L’ultima beatitudine – Beati voi quando sarete perseguitati, insultati, odiati… – è diversa dalle precedenti. E’ più lunga, non descrive la condizione attuale dei discepoli, ma annuncia qualcosa di doloroso che accadrà in futuro, non contiene la promessa di un capovolgimento della situazione, ma invita a rallegrarsi e gioire proprio quando si diverrà oggetto di vessazioni per causa del Figlio dell’uomo (vv.22-23).

Chi rifiuta di adeguarsi ai principi che dominano in questo mondo – quelli dell’egoismo, della competizione, della sopraffazione, della ricerca del proprio interesse – viene combattuto e messo al bando come pericoloso per l’ordine stabilito.
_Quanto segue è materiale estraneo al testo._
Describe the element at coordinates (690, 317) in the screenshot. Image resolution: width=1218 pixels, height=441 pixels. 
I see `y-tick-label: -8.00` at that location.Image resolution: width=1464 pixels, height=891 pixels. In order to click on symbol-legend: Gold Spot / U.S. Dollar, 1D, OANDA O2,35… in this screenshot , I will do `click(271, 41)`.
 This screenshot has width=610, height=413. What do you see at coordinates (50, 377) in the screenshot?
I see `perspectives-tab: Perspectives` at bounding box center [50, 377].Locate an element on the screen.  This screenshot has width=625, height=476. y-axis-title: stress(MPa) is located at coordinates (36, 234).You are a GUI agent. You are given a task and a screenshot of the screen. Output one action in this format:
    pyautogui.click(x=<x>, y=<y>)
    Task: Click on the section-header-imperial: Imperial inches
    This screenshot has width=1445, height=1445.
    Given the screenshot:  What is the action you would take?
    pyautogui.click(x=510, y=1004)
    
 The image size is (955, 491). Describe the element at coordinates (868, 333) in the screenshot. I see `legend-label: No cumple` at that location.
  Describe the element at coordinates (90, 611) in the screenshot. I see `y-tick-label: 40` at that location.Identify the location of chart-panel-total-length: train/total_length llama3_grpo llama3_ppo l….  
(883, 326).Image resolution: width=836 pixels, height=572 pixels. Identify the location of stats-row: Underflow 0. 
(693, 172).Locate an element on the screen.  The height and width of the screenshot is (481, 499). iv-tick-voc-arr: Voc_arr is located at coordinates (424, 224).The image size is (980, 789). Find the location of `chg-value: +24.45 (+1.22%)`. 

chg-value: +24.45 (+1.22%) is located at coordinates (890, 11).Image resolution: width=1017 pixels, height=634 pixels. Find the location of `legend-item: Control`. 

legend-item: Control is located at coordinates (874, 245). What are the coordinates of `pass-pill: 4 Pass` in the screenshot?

Il mondo antico non si rassegna a scomparire, non acconsente di cedere in modo pacifico il passo ad una società fondata sui principi del dono gratuito, della disponibilità al servizio disinteressato, della ricerca dell’ultimo posto. Chi opta per questo mondo nuovo si pone in contrasto con la mentalità condivisa dai più e subito viene isolato e perseguitato. L’approvazione e il consenso degli uomini è un segno negativo. La persecuzione è il destino che da sempre accomuna tutti i giusti: così sono stati trattati i profeti dell’AT.

Il discepolo non è felice “malgrado” la persecuzione, non esulta perché un giorno le sofferenze finiranno e in futuro godrà di un premio in cielo. E’ beato nel momento stesso in cui è perseguitato. La persecuzione infatti è la prova inconfutabile che sta seguendo il Maestro.

I quattro guai non aggiungono nulla a questo messaggio, riaffermano semplicemente, in forma negativa, le beatitudini.

Sono diretti ai discepoli per metterli in guardia dal pericolo sempre incombente anche su di loro di lasciarsi di nuovo adescare dalla “logica di satana”, dai principi di questo mondo.

Chi ricomincia a rendere culto al conto in banca e alla carriera, chi pensa al proprio interesse, si perde dietro le lusinghe e le seduzioni dalle ricchezze, accumula per sé e sperpera, mentre altri piangono e muoiono di fame, costui è “maledetto”. Non che Dio lo odi o lo punisca, è “maledetto” perché ha fatto la scelta sbagliata, si è collocato fuori del “regno di Dio”. Riceve le lodi e i complimenti degli uomini, ma non quelli di Dio.